On Monday morning, my colleague Bill in our Audit and Recovery practice presented to all of us on the expense and fee clauses that he frequently sees when he is brought in to audit a client’s lease. Since he is compensated on a contingency basis, he is very good at finding discrepancies between what the lease obligates and what the landlord actually charges. However, the gems that he shared with us had less to do with comparing rent bills to leases and more to do with how to reduce the likelihood of these improper charges ever being an issue for our clients.
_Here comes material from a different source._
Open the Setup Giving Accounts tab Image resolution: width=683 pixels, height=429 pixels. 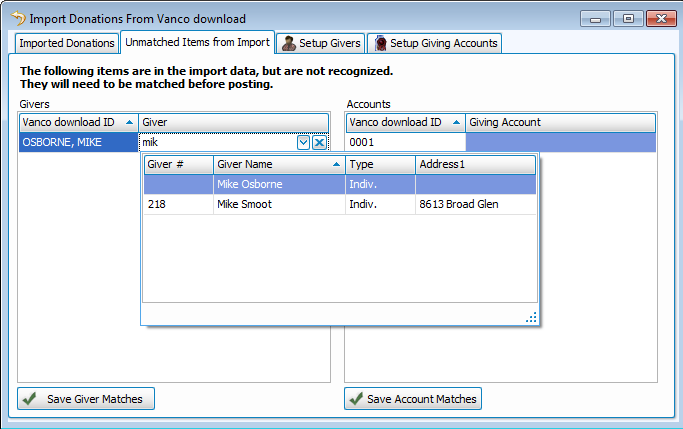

I’m sure everyone is familiar with the saying, “An ounce of prevention is worth a pound of cure.” Nowhere is that more true than when negotiating the lease of a client. At Monday’s session, I was shown an example where a property manager’s improper gross-up calculation for utilities would have resulted in roughly a $180,000 overcharge for the tenants in the building. Now imagine that you are a major tenant, occupying roughly 10% of the space in a building. Finding an extra expense of $18,000 on your annual rent is never a good time, and that was only for utilities. If the same thing happened across all operating expenses or if some capital expenses were passed through as operating expenses, that $18,000 could quickly become a whole lot more. That’s why I definitely appreciated gaining the insight from Bill. Now I can actively review lease proposals for my clients and nip some of these issues in the bud to save my clients time and money down the road.
After-blog mint: Am I the only one who sees the humor in the fact that a man named Bill audits leases?